Además, los imperios privados encabezados por los milmillonarios actuales se organizan según la figura de corporación legalmente constituida, lo que los convierte en criaturas del derecho, no de la naturaleza. La forma corporativa blinda la riqueza personal de los fundadores y de otros accionistas contra posibles reclamos de los acreedores de la corporación. También facilita la diversificación de riesgo dentro de una empresa, al permitir la creación de grupos separados de activos, cada uno con un conjunto propio de acreedores que tienen vedado hacer reclamos respecto de otro grupo de activos, aun cuando la dirección de la empresa matriz los controla a todos.
A esto se le suma el hecho de que las acciones de una empresa se pueden usar para comprar otras empresas. Cuando Facebook adquirió WhatsApp, cubrió doce de los 16.000 millones de dólares del precio de compra con acciones propias, y sólo 4.000 millones en efectivo. Y, como sucede con Facebook, el derecho de sociedades se puede usar para consolidar el control de los fundadores y de sus afiliados por medio de estructuras accionarias de dos niveles que les otorgan más votos que al resto de los accionistas, de modo que no han de temer elecciones ni ofertas hostiles de adquisición.

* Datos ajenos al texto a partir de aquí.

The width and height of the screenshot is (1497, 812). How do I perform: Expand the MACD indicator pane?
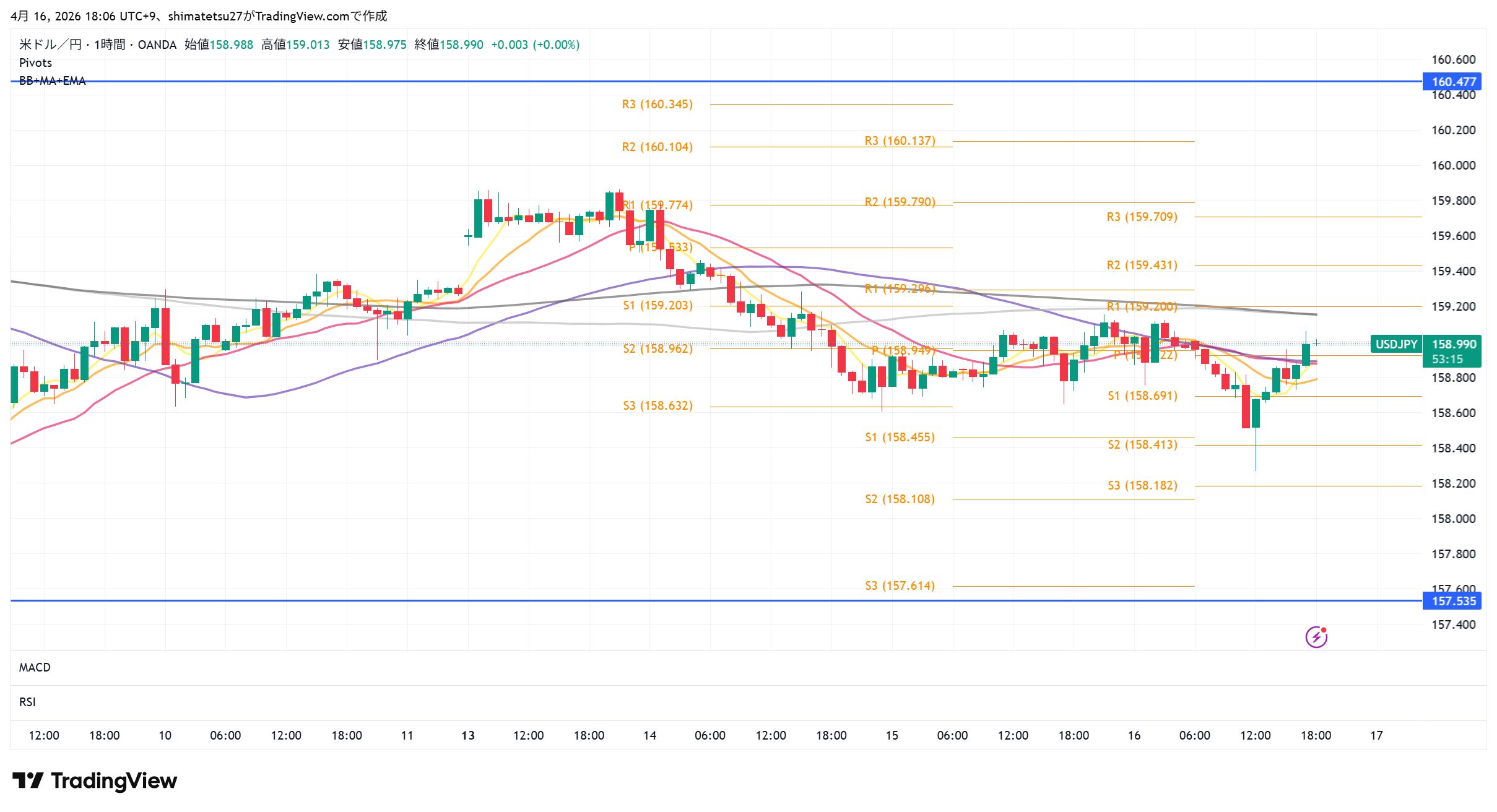35,667
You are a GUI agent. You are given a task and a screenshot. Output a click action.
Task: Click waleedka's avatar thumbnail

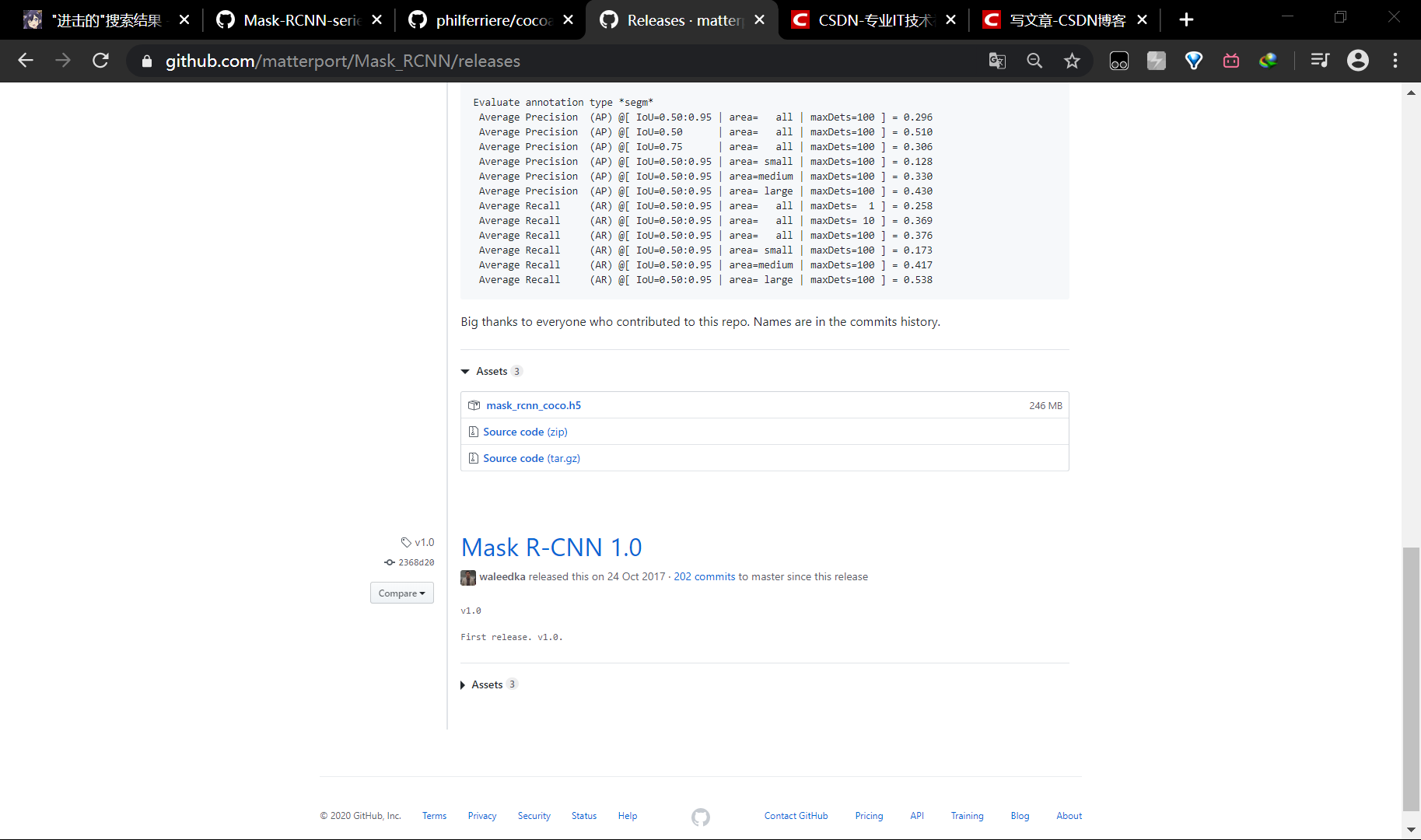tap(467, 577)
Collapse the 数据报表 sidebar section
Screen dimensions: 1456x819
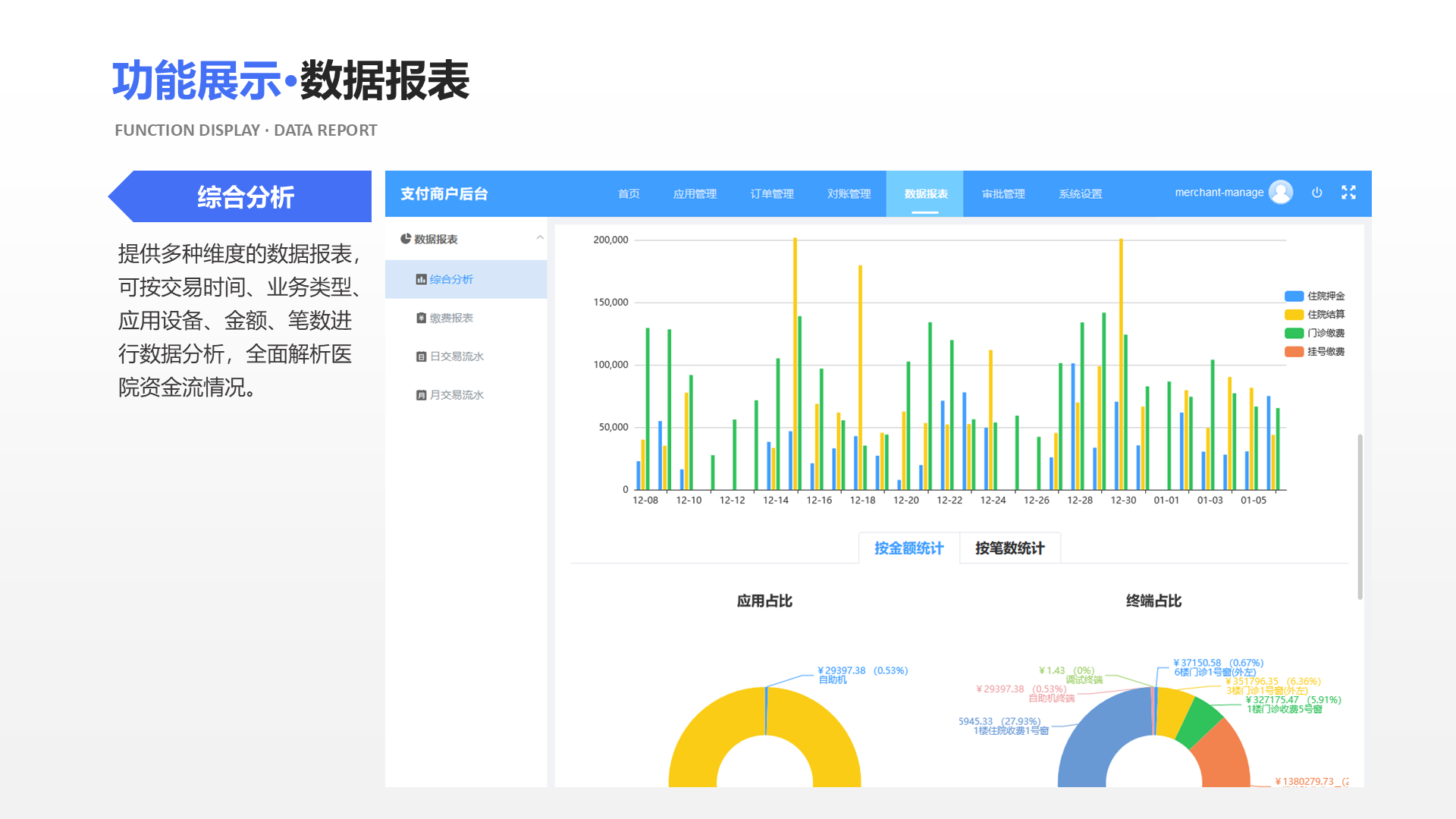540,238
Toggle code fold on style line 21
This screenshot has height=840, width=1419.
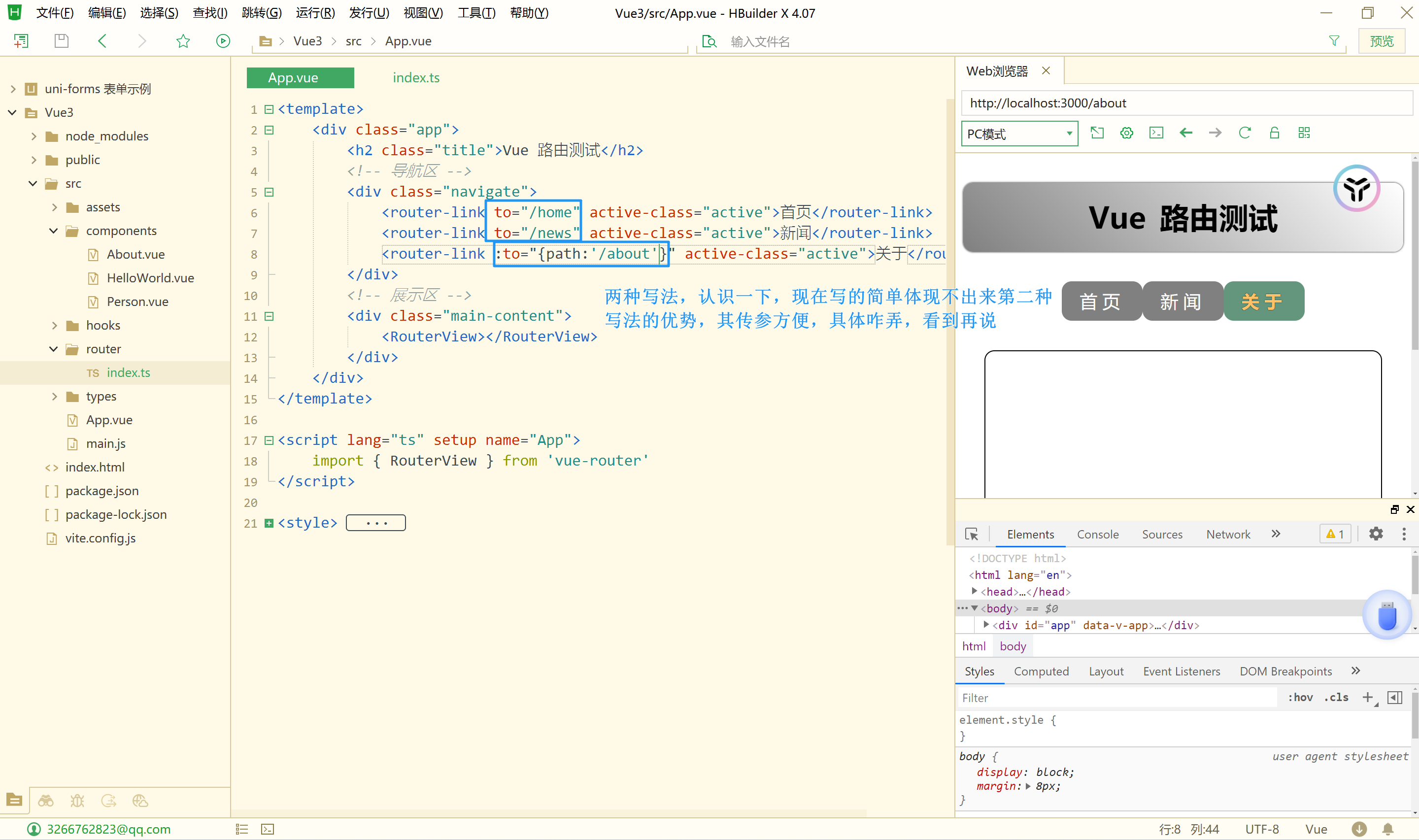(x=270, y=523)
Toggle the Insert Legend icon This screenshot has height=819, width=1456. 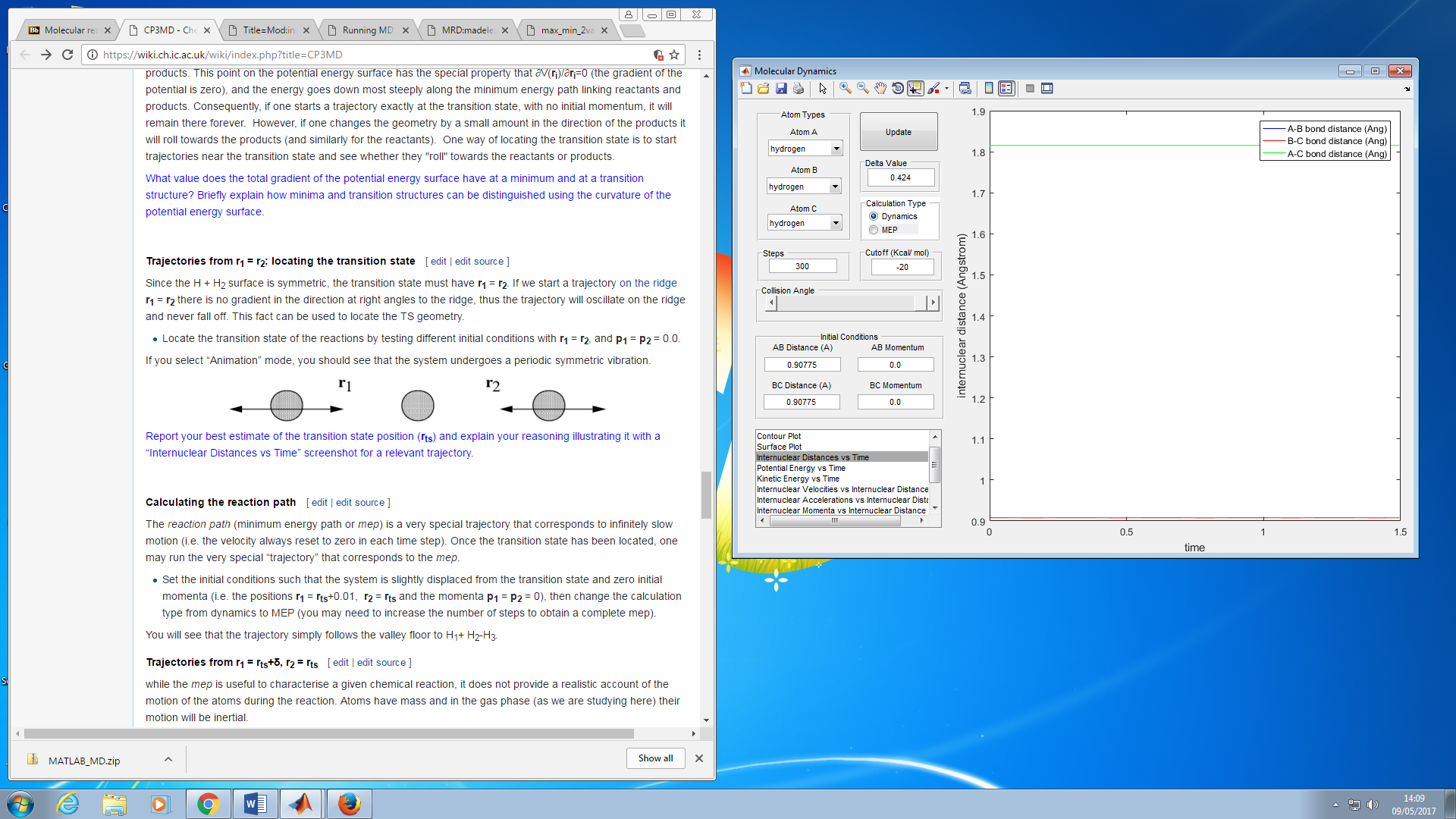click(x=1006, y=89)

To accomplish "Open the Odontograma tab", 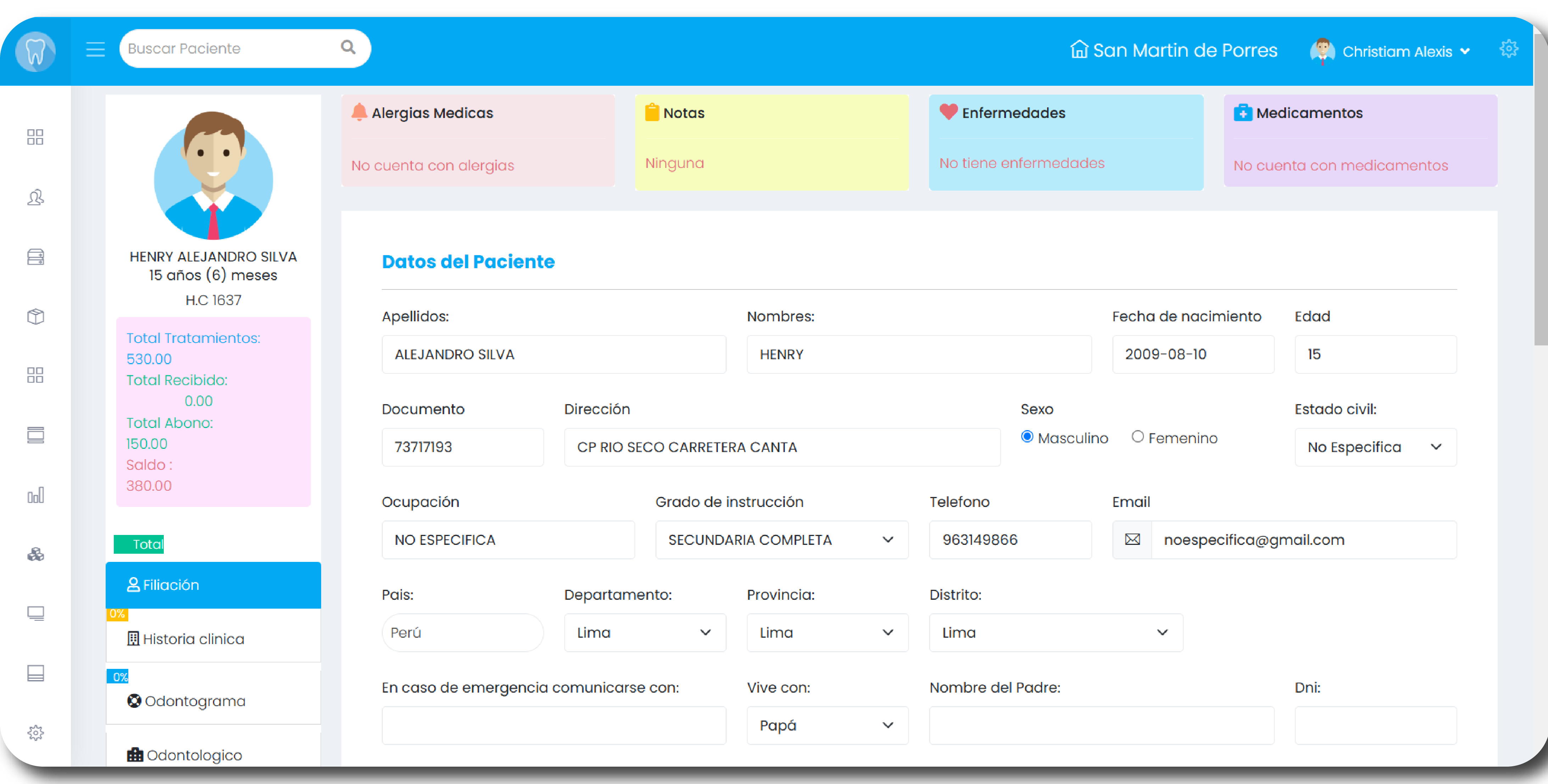I will coord(195,701).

Finalmente, las empresas cuyos activos están en la forma de propiedad intelectual y otros intangibles tienden a ser todavía más dependientes de la ayuda de la ley. En 2018, el 84% de la capitalización de mercado de las empresas del índice S&P 500 correspondía a esos activos intangibles.
Para convertir ideas, habilidades y conocimiento (que todos pueden compartir libremente) en derechos de propiedad exclusivos protegidos por el poder del Estado se necesita una intervención legal. Y en los últimos años, Microsoft y otras tecnológicas estadounidenses aumentaron considerablemente su poder para generar ganancias, promoviendo la aplicación mundial de normas de propiedad intelectual al estilo estadounidense por intermedio del mecanismo de la Organización Mundial del Comercio dedicado a los aspectos de los derechos de propiedad intelectual relacionados con el comercio (ADPIC).
Sin duda hay buenas razones para que los estados sancionen leyes que permitan a los agentes privados cosechar las recompensas derivadas de la organización de empresas y del desarrollo de nuevos productos y servicios. Pero digamos las cosas como son: un subsidio (legal) es un subsidio.
Jeff Bezos, Bloomberg, Gates y Zuckerberg serán emprendedores muy inteligentes, pero también han obtenido enormes beneficios de la mano de legislaturas y tribunales en todo el mundo. Una mano que es más incierta que aquella otra invisible que inmortalizó Adam Smith, porque su vitalidad depende de una creencia general en el Estado de Derecho. Y es la erosión de esa creencia, no un impuesto, la mayor amenaza a la riqueza de los milmillonarios.
Katharina Pistor, profesora de Derecho Comparado en la Escuela de Derecho de la Universidad de Columbia, es autora de The Code of Capital: How the Law Creates Wealth and Inequality [El código del capital: cómo las leyes crean riqueza y desigualdad].